21 May 2022
by Sergei Lukashevsky is director of the Sakharov Centre.
Source: Moscow Helsinki Group [original source: Фейсбук]

Today is May 21, Sakharov’s birthday. He would have been 100 last year. The second century of Sakharov began with Russia plunging Ukraine, itself, and, to an extent, all of Europe into an abyss of war, violence, and inhumanity.
You could say that Sakharov’s hopes for progress in Russia and human civilization came crashing down.
But that’s not actually true. All of Andrei Dmitrievich’s warnings were ignored. Sakhorov said that peace, progress, and human rights are inseparable. Suppression of freedom, as well as torture and war crimes in localized wars (in Chechnya, Georgia, and Syria), were precursors of aggression against Ukraine, Bucha, and Irpen.
Sakharov argued that the free world must rely on its own scientific potential and not become dependent upon resource autocracies. Today, the West is grievously unable to negotiate an oil embargo, and gas contracts are feeding Putin’s military budget.
Spreading false stories and hatred gives demagogues and opportunists power and breeds hatred, Sakharov insisted. Russian propaganda has been poisoning the minds of Russians and Russian-speaking people living in other countries for years. There’s no adequate opposition to this shameful war in Russian society, and you’ll find “understanding” for Putin in any country where former Soviet or Russian citizens live.
Russia could have become a country that “strives to preserve world peace, to preserve its surroundings… to harmonize economic, social, and political development,” as Sakharov wrote in his draft of a Constitution, but instead the country chose the role of aggressor, destroying entire cities in Ukraine.
There’s no future for the malicious celebration of aggressive resentment that drives Putin, the Russian government, and parts of Russian society. Nor is there any concept for a future beyond their imagined revenge for their fictitious humiliation. Russia will either turn back to the ideals of Sakharov again or will sink into the abyss of history. Quickly or slowly.

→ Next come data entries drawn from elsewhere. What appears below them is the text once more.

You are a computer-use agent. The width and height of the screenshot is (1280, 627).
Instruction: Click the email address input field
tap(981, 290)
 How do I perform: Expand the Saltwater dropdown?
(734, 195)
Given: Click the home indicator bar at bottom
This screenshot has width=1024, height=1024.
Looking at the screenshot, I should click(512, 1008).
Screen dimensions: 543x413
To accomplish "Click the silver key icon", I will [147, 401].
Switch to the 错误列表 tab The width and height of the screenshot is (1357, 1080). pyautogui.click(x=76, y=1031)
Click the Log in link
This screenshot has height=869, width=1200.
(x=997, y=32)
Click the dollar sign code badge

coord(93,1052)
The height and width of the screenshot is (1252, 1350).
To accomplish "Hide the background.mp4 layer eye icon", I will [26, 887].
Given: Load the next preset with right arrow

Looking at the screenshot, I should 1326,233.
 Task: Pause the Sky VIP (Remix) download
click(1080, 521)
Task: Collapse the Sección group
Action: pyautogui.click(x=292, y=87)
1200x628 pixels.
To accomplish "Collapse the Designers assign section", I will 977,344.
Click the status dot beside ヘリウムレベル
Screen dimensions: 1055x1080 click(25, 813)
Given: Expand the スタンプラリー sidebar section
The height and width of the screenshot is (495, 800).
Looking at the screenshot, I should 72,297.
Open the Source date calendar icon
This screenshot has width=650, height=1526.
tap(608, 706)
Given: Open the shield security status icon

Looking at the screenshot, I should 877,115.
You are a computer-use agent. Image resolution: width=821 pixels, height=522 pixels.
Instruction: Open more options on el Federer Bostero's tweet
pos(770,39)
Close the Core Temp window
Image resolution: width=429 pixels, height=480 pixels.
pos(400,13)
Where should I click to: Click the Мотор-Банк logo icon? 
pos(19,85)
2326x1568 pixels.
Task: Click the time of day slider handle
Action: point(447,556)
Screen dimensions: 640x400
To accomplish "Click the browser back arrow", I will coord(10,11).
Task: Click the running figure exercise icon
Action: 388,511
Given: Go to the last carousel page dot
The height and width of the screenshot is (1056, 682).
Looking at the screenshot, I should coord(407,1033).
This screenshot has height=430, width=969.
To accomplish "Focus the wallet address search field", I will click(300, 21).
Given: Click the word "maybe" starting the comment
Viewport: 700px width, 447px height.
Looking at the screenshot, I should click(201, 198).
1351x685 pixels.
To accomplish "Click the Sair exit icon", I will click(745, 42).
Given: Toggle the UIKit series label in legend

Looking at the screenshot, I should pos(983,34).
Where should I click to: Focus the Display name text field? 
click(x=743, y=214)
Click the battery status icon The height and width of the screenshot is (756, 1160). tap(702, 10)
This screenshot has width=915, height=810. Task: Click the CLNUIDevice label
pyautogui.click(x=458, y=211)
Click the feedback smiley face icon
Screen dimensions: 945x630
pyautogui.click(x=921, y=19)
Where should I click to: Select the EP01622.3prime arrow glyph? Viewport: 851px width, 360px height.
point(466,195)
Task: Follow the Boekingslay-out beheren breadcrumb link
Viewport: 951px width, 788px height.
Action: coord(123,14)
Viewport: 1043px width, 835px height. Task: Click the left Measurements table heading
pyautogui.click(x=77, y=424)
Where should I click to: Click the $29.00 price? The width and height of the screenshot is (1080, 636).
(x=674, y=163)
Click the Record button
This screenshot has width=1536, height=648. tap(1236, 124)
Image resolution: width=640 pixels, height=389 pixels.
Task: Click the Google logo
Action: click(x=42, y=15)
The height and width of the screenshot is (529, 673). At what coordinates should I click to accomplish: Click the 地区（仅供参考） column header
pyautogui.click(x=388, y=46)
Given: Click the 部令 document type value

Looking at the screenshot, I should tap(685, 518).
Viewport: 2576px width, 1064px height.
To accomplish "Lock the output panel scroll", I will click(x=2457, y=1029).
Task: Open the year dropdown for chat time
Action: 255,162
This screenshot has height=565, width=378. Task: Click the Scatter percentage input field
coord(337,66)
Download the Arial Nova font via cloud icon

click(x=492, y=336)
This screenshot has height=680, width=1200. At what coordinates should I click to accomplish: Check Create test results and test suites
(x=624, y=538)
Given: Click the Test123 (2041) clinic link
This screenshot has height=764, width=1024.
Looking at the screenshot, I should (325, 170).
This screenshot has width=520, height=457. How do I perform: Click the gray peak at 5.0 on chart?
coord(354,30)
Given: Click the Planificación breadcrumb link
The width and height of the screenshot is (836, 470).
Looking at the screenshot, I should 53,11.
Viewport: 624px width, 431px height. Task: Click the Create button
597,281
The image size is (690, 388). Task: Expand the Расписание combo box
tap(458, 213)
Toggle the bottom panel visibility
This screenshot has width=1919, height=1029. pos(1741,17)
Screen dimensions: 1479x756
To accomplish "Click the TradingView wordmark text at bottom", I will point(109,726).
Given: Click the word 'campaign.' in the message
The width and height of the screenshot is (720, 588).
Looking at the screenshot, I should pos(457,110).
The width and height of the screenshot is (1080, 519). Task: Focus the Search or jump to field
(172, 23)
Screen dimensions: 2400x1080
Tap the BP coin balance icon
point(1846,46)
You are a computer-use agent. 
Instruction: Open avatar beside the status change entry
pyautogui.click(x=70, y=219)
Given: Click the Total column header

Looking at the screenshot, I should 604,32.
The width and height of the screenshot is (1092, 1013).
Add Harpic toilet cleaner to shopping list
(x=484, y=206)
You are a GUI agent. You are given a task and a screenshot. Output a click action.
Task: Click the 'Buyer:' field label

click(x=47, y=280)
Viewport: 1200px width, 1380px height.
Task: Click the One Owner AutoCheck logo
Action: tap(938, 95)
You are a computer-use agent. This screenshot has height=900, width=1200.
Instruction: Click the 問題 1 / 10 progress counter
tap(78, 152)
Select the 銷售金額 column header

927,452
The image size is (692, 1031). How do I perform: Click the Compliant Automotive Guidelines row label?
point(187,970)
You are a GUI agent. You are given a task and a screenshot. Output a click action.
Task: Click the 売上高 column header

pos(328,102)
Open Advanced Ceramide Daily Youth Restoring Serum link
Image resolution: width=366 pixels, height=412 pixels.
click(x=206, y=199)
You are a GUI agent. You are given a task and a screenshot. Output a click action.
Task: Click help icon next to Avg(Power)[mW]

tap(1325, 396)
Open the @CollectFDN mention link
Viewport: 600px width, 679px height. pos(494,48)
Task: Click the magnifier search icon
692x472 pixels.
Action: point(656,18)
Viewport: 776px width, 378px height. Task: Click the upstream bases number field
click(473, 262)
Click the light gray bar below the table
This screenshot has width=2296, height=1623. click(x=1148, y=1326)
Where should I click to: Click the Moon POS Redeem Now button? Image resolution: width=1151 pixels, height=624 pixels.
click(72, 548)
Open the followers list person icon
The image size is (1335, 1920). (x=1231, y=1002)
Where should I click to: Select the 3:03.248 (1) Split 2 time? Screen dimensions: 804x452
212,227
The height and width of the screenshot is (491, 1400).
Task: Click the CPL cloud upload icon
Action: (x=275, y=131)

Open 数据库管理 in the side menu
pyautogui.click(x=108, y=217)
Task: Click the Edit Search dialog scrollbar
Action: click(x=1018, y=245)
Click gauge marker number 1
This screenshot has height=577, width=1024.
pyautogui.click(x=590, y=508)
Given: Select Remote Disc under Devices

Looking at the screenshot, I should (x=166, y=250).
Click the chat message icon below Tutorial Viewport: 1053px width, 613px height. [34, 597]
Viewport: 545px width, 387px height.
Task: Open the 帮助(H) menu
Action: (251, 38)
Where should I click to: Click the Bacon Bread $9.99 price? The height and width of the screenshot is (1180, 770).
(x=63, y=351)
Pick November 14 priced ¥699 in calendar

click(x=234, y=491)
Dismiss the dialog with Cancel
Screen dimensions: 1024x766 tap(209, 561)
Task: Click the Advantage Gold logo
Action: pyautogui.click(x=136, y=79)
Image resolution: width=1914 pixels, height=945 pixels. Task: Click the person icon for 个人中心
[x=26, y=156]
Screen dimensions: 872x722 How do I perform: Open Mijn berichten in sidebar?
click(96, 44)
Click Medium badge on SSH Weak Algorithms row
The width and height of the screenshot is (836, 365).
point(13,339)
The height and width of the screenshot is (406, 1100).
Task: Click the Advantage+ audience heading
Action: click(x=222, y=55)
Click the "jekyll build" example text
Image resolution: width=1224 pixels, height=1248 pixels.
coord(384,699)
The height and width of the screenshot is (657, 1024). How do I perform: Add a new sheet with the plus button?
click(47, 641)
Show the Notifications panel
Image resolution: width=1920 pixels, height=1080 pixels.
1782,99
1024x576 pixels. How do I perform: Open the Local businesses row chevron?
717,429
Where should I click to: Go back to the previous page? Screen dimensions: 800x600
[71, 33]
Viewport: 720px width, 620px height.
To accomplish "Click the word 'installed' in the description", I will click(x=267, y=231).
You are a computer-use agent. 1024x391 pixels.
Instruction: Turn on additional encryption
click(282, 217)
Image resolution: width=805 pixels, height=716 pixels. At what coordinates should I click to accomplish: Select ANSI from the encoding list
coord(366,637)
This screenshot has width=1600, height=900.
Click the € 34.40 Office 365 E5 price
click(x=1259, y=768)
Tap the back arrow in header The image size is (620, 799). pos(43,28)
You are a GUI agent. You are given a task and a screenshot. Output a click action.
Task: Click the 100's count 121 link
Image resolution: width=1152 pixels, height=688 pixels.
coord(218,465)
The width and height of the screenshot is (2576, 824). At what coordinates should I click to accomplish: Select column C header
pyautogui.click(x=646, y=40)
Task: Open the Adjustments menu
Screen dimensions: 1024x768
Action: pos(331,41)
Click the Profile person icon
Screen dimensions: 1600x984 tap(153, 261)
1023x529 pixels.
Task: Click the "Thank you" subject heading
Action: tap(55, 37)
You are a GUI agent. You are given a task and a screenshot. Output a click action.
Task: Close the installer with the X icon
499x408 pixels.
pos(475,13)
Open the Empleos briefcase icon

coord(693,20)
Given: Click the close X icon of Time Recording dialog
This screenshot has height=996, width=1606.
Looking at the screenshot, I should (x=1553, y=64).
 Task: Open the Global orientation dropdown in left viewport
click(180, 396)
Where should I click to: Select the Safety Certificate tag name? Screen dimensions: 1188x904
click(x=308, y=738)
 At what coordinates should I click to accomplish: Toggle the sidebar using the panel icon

This might be the saddest birthday of Andrei Sakharov in the past 30 years.
And yet the resilience of millions of Ukrainians, the thousands of Russians who are resisting the spread of the spirit of war, the hundreds of thousands of volunteers around the world who are helping Ukrainian refugees, the solidarity of the free world in opposing Russia’s aggressive policies — that’s a foundation for hope. Hope is a word that was no less important to Sakharov than “freedom,” “humanism,” and “human dignity.”
Let’s keep the hope alive on this day (and in those to come) Despite the growing darkness of today. Remembering Sakharov. Sharing his belief in freedom, “in the power of the human mind and spirit.”